Sin divorciar la cabeza del cuerpo
Ni la emoción de la razión”
Eduardo Galeano, transmitindo
Conhecimento dos Povos andinos
Estive na Retomada Mbya-Guarani de Maquiné em meados de 2017, numa tarde chuvosa de outono. Nosso pequeno grupo, composto por integrantes do CIMI, da AJD e por outro/as parceiro/as, como a fotógrafa Ana Maria Barros Pinto, foi recebido em uma tenda coberta na frente da casa de rezas. A aldeia tinha se instalado há bem pouco tempo, mas as plantações já estavam começando a render frutos e as casas já estavam em fase final de construção. A primeira criança tinha nascido e a felicidade de pertencer a um lugar fazia com que aos poucos os rituais tradicionais fossem também retomados.
Com uma ordem de despejo da área que formalmente pertencia ao Estado, ouvimos as sucessivas falas das lideranças indígenas que, uma após a outra, tentavam nos transmitir pela palavra dita, em uma língua que não era a sua, o que representava aquele território.
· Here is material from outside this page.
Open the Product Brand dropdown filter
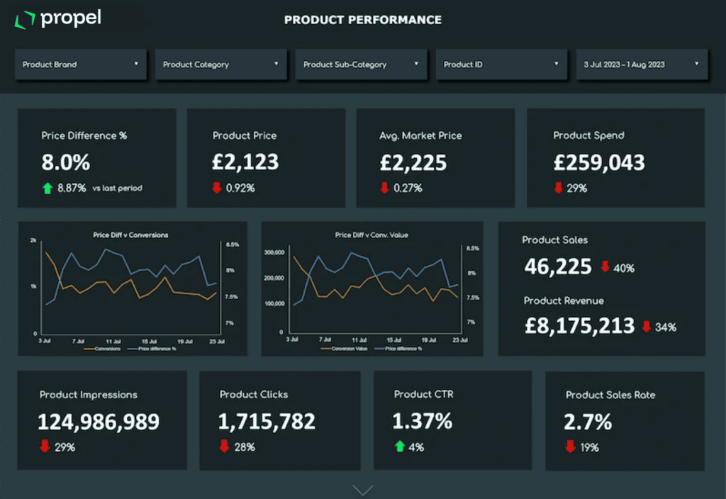This screenshot has height=499, width=726. coord(80,65)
Encostavam na areia sob nossos pés e anunciavam: “não podemos ter a terra porque somos a terra”. Para nós, vindos da cidade, não é possível entender a relação de um povo tradicional com o seu território sem colocar os pés naquela terra. Só ali sentimos a potência da vida que nos cerca e entendemos tudo o que deixamos pelo caminho no nosso suposto “desenvolvimento”. O vínculo de conexão, pertencimento e interdependência que nos ensina a cosmovisão indígena nenhuma lei, papel ou escritura consegue traduzir.
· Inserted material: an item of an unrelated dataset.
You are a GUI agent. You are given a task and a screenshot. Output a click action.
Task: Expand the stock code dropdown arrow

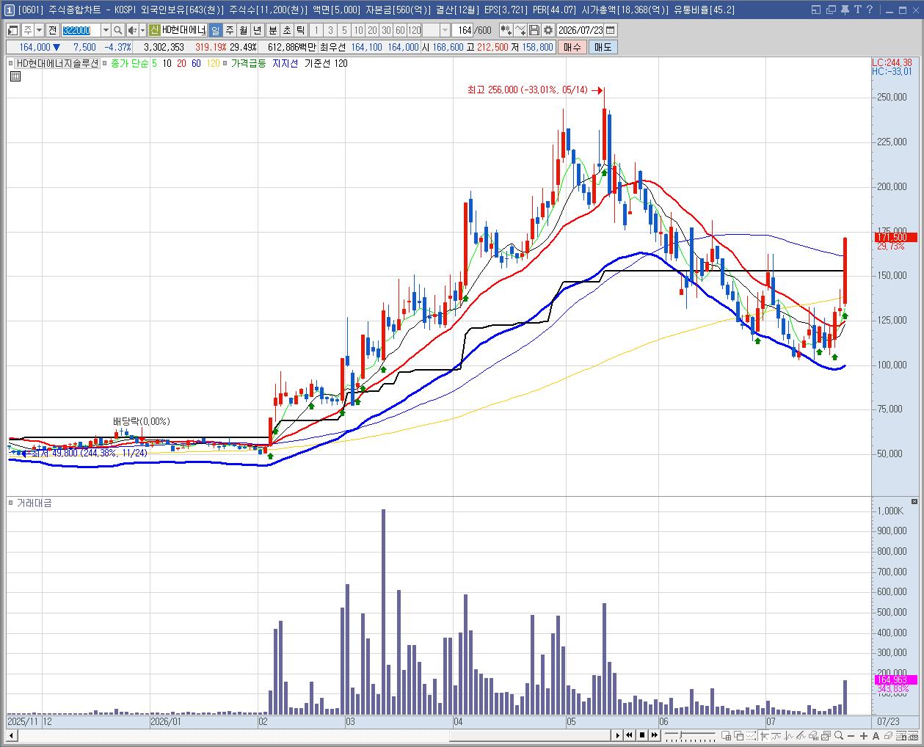pyautogui.click(x=106, y=30)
As fotografias de Ana Maria são mais do que belos retratos. Contam a história de um processo de luta pelo direito de um povo que sobrevive à violência tolerada ou praticada pelo Estado há mais de 500 anos. A garantia da retomada das áreas indígenas – como a do Arado, hoje em disputa – é garantir não apenas a permanência de uma cultura tão violentada pela colonização (e que tem tanto, tanto a nos ensinar), mas também de toda a fauna e a flora local. Não por acaso os indígenas representam hoje 5% da população mundial e, ocupando 22% da extensão do planeta, são os guardiões de 80% da riqueza global. São os defensores de um projeto de vida em harmonia com a natureza absolutamente incompatível com as políticas neoliberais que, amparadas numa sociedade de consumo, estão matando e adoecendo todos nós!
Por isso, mais do que oportuna a iniciativa do Tribunal Regional do Trabalho da 4ª Região que, pela sua Comissão de Cultura, dá visibilidade a essa luta tão importante. Uma luta por um mundo onde caibam todos os mundos. O lançamento da exposição ocorreu no dia 7 de agosto de 2019, às 17h, com abertura para visitação no Espaço Lenir Heiner até 30 de agosto. Não percam! E aguyjevete para quem luta! Vida longa aos Mbya-Guarani!